> _TASKS_:
A) Print the Googlebot detection guide exactly, from "3. Verifying Googlebot" up to and including "crawl-66-249-66-1.googlebot.com.".
B) Answer these from the Googlebot detection guide:
(i) In the first Java example, which object supplies the user agent?
(ii) What user agent string does the fake request set?
(iii) On what kind of system is the host command available?
C) Give the full name of every class that the fake user agent program in the Googlebot detection guide imports.

> _SELECTED PASSAGE_:
--

Java – Check if web request is from Google crawler

google-Bot

If a web request is coming from Google crawler or Google bot, the requested “user agent” should look similar like this :


Mozilla/5.0 (compatible; Googlebot/2.1; +http://www.google.com/bot.html)
or
(rarely used): Googlebot/2.1 (+http://www.google.com/bot.html)

Source : Google crawlers

1. Java Example

In Java, you can get the “user agent” from HttpServletRequest.

Example : Service hosted at abcdefg.com

	@Autowired
	private HttpServletRequest request;

	//...
	String userAgent =  request.getHeader("user-agent");
		
	System.out.println("User Agent : " + userAgent);
		
	if(!StringUtils.isEmpty(userAgent)){
		if(userAgent.toLowerCase().contains("googlebot")){
			System.out.println("This is Google bot");
		}else{
			System.out.println("Not from Google");
		}
	
	}
Note
Above solution works well, but failed to detect the fake or spoof user agent.

2. Fake User Agent

It’s easy to create a fake/spoof user agent request. For example :

Example : Send a fake user agent request to abcdefg.com

package com.mkyong.web;

import org.apache.http.HttpResponse;
import org.apache.http.client.HttpClient;
import org.apache.http.client.methods.HttpGet;
import org.apache.http.impl.client.HttpClientBuilder;

public class test {

	public static void main(String[] args) throws Exception {

		HttpClient client = HttpClientBuilder.create().build();
		HttpGet request = new HttpGet("abcdefg.com");
		request.setHeader("user-agent", "fake googlebot");
		HttpResponse response = client.execute(request);

	}

}

Output at abcdefg.com.


User Agent : fake googlebot

This is Google bot

3. Verifying Googlebot

To verify the real Googlebot, you can use “reverse DNS lookup” manually like this :


> host 66.249.66.1
1.66.249.66.in-addr.arpa domain name pointer 
crawl-66-249-66-1.googlebot.com.

> host crawl-66-249-66-1.googlebot.com
crawl-66-249-66-1.googlebot.com has address 66.249.66.1

Source : Verifying Googlebot

4. Verifying Googlebot – Java Example

Based on the above theory, we can simulate the 1st part of the “reverse DNS lookup”. Use host command to determine where is the requested IP point to.

If the request is coming from Googlebot, it will display this pattern : xx *.googlebot.com..

P.S host command is available at *nix system only.

Example : Detect fake user agent

	@Autowired
	private HttpServletRequest request;

	//...

--

> _RECORDS PROVIDED_:
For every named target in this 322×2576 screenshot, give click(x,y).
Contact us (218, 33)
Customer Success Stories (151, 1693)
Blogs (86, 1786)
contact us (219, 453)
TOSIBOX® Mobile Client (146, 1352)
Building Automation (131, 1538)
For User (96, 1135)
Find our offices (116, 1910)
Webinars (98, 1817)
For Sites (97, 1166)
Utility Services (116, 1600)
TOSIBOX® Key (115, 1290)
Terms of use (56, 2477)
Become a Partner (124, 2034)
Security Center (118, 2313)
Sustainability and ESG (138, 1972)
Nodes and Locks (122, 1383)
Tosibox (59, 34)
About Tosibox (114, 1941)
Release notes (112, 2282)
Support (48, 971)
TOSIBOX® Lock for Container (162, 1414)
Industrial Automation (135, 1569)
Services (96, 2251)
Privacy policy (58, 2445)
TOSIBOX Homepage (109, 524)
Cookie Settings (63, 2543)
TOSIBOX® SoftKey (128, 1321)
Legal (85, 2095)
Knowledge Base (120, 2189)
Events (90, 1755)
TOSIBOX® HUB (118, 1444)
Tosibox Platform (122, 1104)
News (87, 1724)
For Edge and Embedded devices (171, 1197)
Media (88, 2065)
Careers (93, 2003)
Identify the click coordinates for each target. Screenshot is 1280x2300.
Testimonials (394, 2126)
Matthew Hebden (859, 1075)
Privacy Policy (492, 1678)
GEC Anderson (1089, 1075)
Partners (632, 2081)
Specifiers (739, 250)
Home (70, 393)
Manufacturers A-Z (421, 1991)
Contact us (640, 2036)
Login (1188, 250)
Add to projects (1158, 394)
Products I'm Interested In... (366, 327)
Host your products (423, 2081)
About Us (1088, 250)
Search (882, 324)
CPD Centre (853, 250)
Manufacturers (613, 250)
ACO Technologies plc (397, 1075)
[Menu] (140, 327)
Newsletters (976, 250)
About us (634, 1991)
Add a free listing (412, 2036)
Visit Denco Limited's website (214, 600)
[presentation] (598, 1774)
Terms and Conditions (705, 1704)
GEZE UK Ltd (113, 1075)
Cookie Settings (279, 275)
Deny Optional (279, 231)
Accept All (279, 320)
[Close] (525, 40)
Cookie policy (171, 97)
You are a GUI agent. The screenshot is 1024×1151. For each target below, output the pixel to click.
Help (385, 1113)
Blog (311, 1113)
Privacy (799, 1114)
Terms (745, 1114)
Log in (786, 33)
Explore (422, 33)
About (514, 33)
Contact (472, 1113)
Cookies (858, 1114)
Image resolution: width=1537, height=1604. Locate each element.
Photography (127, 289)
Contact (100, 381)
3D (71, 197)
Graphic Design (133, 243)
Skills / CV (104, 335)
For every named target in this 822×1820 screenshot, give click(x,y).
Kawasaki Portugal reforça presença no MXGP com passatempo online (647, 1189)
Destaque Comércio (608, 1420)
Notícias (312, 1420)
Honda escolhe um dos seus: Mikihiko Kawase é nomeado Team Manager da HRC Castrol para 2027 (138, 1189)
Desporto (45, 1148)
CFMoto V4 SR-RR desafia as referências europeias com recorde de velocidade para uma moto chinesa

--

> _ANSWERS TO THE PROBLEMS_:
A)
3. Verifying Googlebot

To verify the real Googlebot, you can use “reverse DNS lookup” manually like this :


> host 66.249.66.1
1.66.249.66.in-addr.arpa domain name pointer 
crawl-66-249-66-1.googlebot.com.

B)
(i) HttpServletRequest
(ii) fake googlebot
(iii) *nix systems only

C)
org.apache.http.HttpResponse
org.apache.http.client.HttpClient
org.apache.http.client.methods.HttpGet
org.apache.http.impl.client.HttpClientBuilder